One other thing I like about working with threads is the user-friendliness. Yes, skipping over the perils of multi-threading which you can sort of avoid by using better libraries, you can easily do things like number crunching using "parallel collections", combine actors with reactive streams and futures, or fake asynchronous I/O by blocking threads. People nowadays tend to underestimate the utility of blocking threads, but it's pretty cool having an interface like `def fetchData: Future[Result]` that could be implemented on top of Netty (asynchronous I/O) or with JBDC (blocking I/O), only suffer a very small penalty and your process to still be able to reach 80% of CPU utilization.
So I think OCaml getting multi-threading support is a pretty big deal.
Thanks. I think Erlang is the grandfather of languages using the actor pattern and at the same time Joe realized that POSIX threads does not belong to business logic code and it can be done without leaking the number of actual OS threads to the user's codebase. On the top of that Joe also implemented the message passing to avoid the shared memory that is a serious problem from the safety point of view for applications with threads. One thread can take down the entire process execution. Addressing these in Erlang made it possible to write the first commercial system with extra high availability and fault tolerance.

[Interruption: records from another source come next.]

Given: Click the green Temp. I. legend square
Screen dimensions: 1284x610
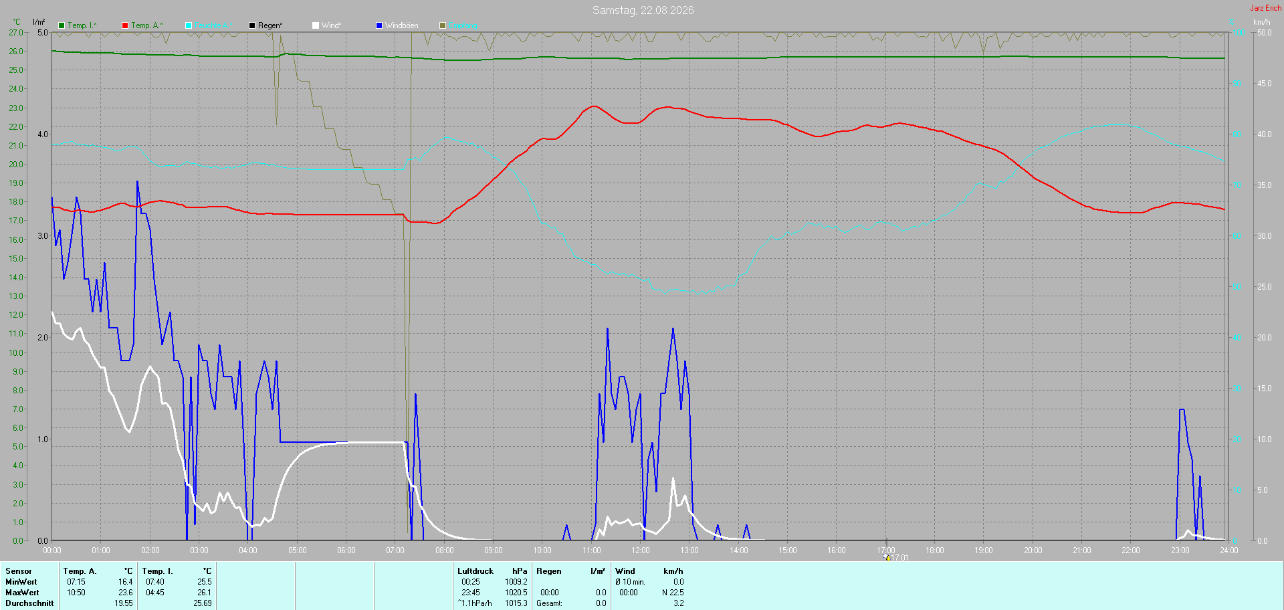Looking at the screenshot, I should [x=62, y=25].
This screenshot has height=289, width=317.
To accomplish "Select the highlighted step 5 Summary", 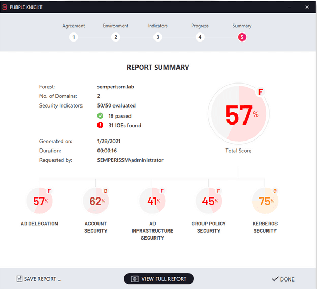I will click(242, 37).
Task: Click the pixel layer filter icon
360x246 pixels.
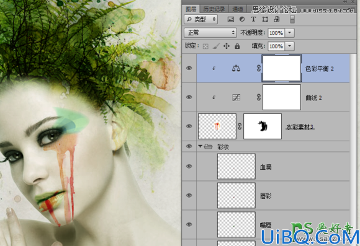Action: coord(231,19)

JVM is obviously great a VM, and Scala brings most of the Erlang (and many other languages) features to the table. I am not sure about the fault tolerance. I need to look into how Akka implements the actors.

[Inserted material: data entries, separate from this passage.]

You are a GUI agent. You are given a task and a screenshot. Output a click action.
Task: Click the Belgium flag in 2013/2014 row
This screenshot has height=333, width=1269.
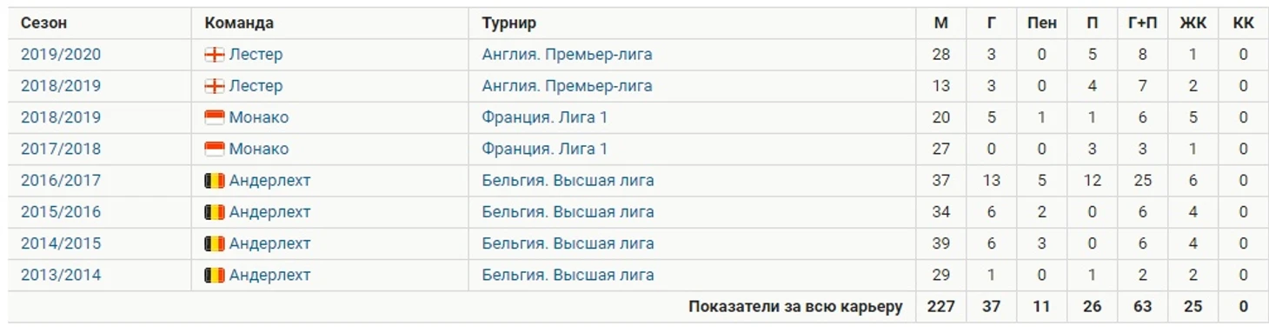click(214, 275)
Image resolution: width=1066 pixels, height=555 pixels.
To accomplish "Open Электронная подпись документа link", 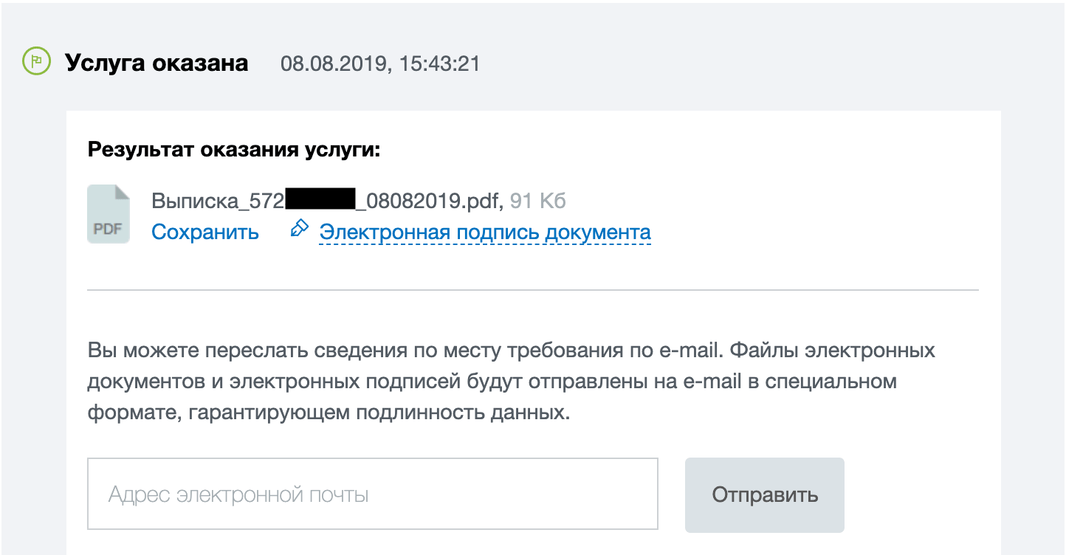I will (484, 232).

> Concurrency means synchronizing and sending messages between
> processes.
I think in Erlang you can do only async sending and when the receiving process wakes up it gets it through one of the means you mentioned.
This is what I am curious about. I have seen only one big system written in Erlang that was massive big. WhatsApp was also running in Erlang and they achieved something like 1M connection/server. That was impressive. I am wondering how could you do that with Akka?
I am following the development of these, starting to use it in Clojure soon, I am curious how it works out. Personally I prefer Aleph on the JVM for Clojure projects but wanna see what is happening in Quasar & co.
http://kcsrk.info/ocaml/multicore/2015/05/20/effects-multico...
The core idea is incredibly exciting (to us, anyway). Rather than baking in a specific multicore scheduler, we're allowing pluggable schedulers written in OCaml. They use algebraic effects to allow an independent scheduler to compose concurrency among OCaml threads. This will ensure that the OCaml runtime remains lean, and even allow applications to define their own strategies for concurrent scheduling.